Exercises to complete:
a – Could you retype the Dartmoor Zoo passage word for word, from start to finish?
b – Which lines of the entries contain the string "width"? Pull out each one and copy it in full, treating uppercase and lowercase as different.

-------- Source text

In 2008 Benjamin’s memoir of the experience, also titled We Bought A Zoo was published to great acclaim and it wasn’t long before Hollywood came knocking. The resulting film, starring Matt Damon and Scarlett Johansson is a heart-warming watch, sticking closely to the Mees' real experiences with just a frosting of Hollywood embellishment thrown in to keep things ticking along. As Ella sums up “It’s the same, just an upgraded version”.
Thanks to the unrelenting determination and hard work of the family and zoo staff, Dartmoor Zoo re-opened in July 2007, with improved facilities both for visitors and the animals who reside there. The zoo park itself has a friendly, non-corporate atmosphere and a real charm about it, not least because of the obvious passion for animals and their conservation amongst the staff and Mee family. And although they don’t like to pick favourites as such, Ella will admit a soft spot for the “nice furry animals like gerbils” while Milo has a great affection for one of the zoo’s biggest draws, an enormous Siberian tiger named Vlad. “He’s got a nice attitude, you can tell if he was a human he would be a nice one” he muses, while Benjamin adds with a jokey smile “he’s a bit like Matt Damon, actually. Very handsome, with a good head of hair!”.

----------------
-------- The input

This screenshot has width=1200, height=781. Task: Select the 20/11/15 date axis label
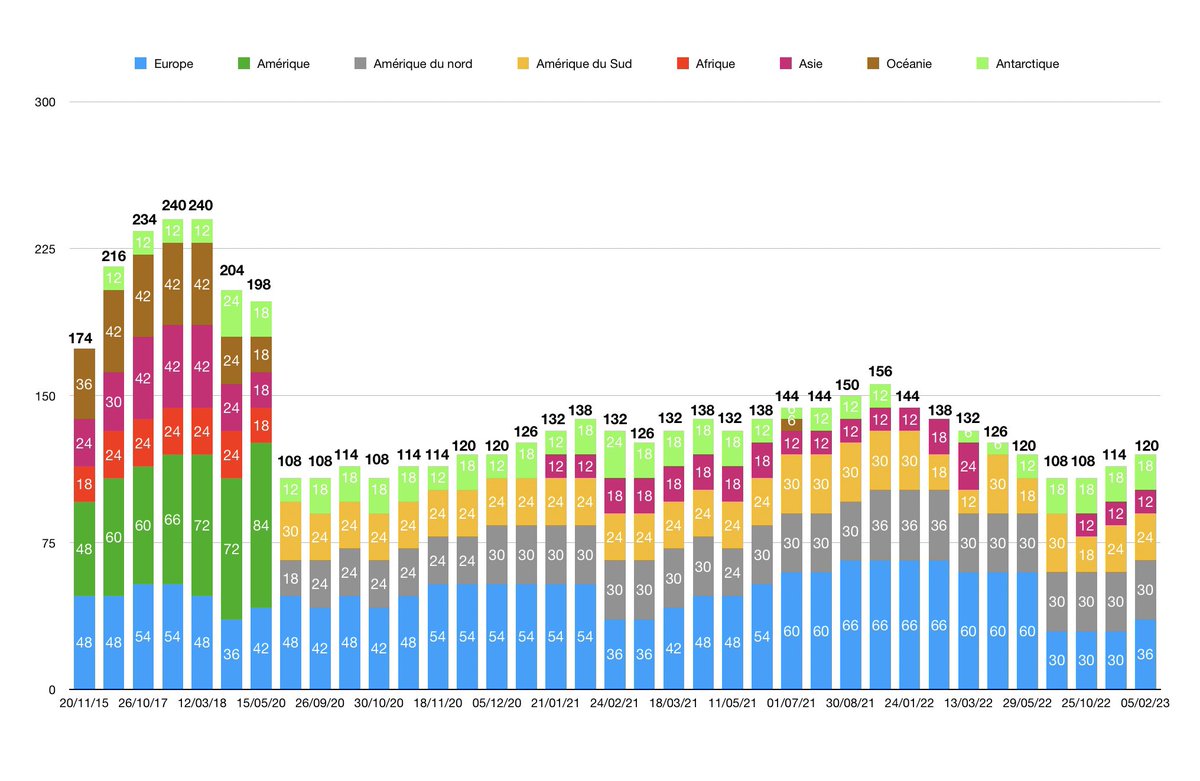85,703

----------------
-------- The input

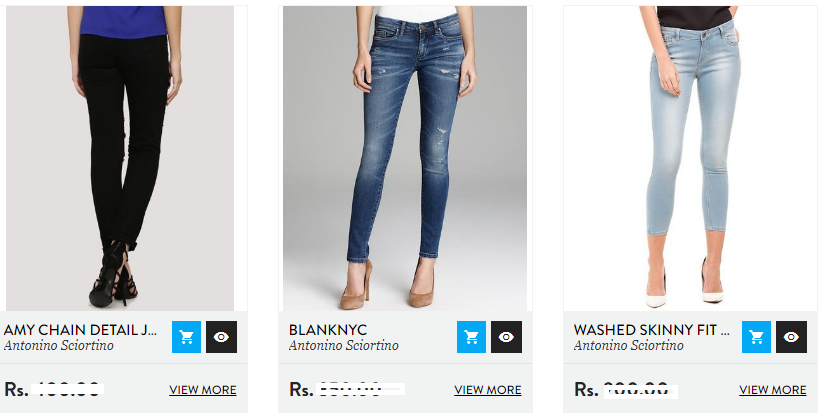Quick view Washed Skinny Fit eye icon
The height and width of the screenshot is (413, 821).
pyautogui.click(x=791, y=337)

----------------
-------- The input

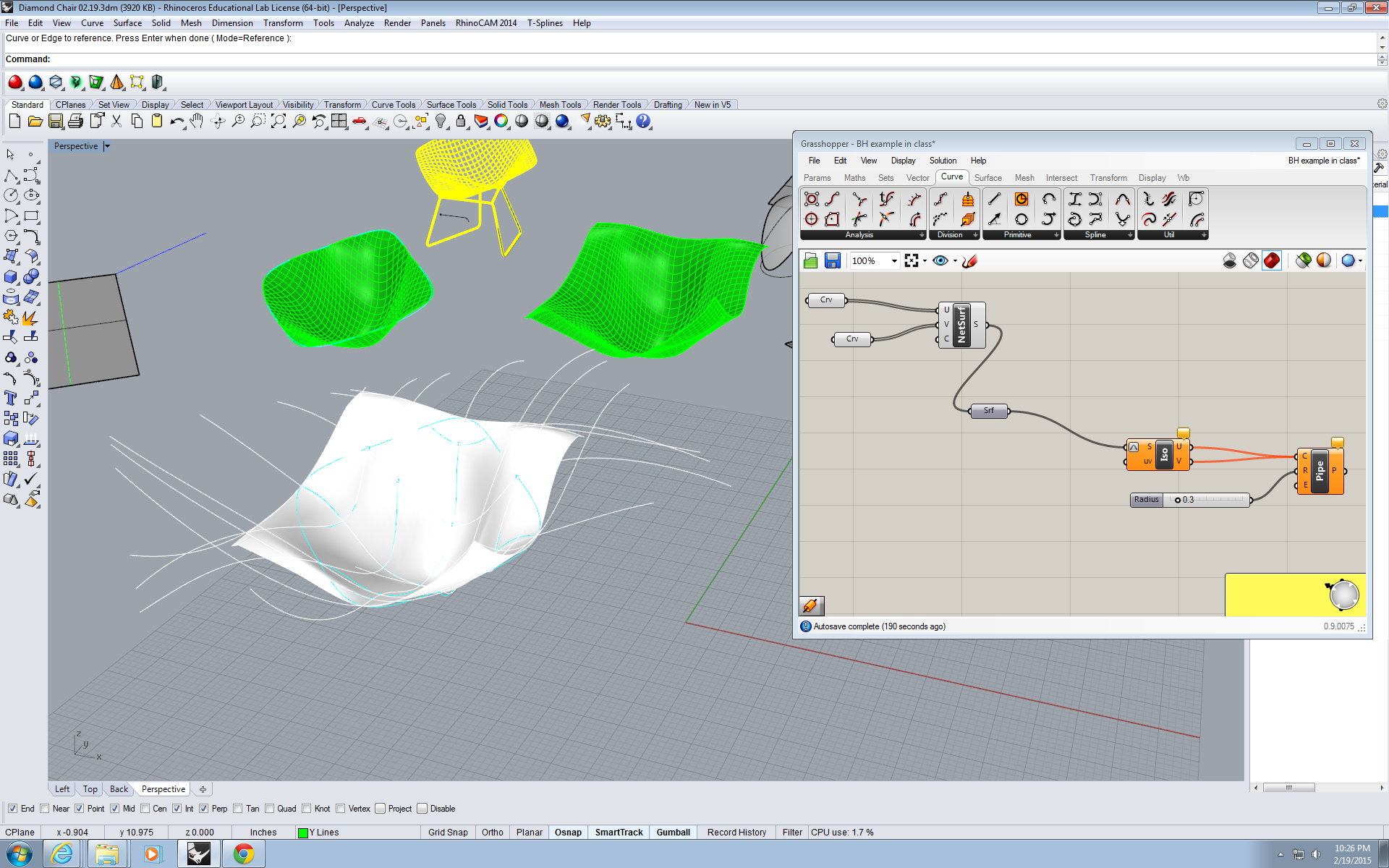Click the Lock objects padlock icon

----------------

Solutions to the tasks:
a –
In 2008 Benjamin’s memoir of the experience, also titled We Bought A Zoo was published to great acclaim and it wasn’t long before Hollywood came knocking. The resulting film, starring Matt Damon and Scarlett Johansson is a heart-warming watch, sticking closely to the Mees' real experiences with just a frosting of Hollywood embellishment thrown in to keep things ticking along. As Ella sums up “It’s the same, just an upgraded version”.
Thanks to the unrelenting determination and hard work of the family and zoo staff, Dartmoor Zoo re-opened in July 2007, with improved facilities both for visitors and the animals who reside there. The zoo park itself has a friendly, non-corporate atmosphere and a real charm about it, not least because of the obvious passion for animals and their conservation amongst the staff and Mee family. And although they don’t like to pick favourites as such, Ella will admit a soft spot for the “nice furry animals like gerbils” while Milo has a great affection for one of the zoo’s biggest draws, an enormous Siberian tiger named Vlad. “He’s got a nice attitude, you can tell if he was a human he would be a nice one” he muses, while Benjamin adds with a jokey smile “he’s a bit like Matt Damon, actually. Very handsome, with a good head of hair!”.

b –
This screenshot has width=1200, height=781. Task: Select the 20/11/15 date axis label
The height and width of the screenshot is (413, 821).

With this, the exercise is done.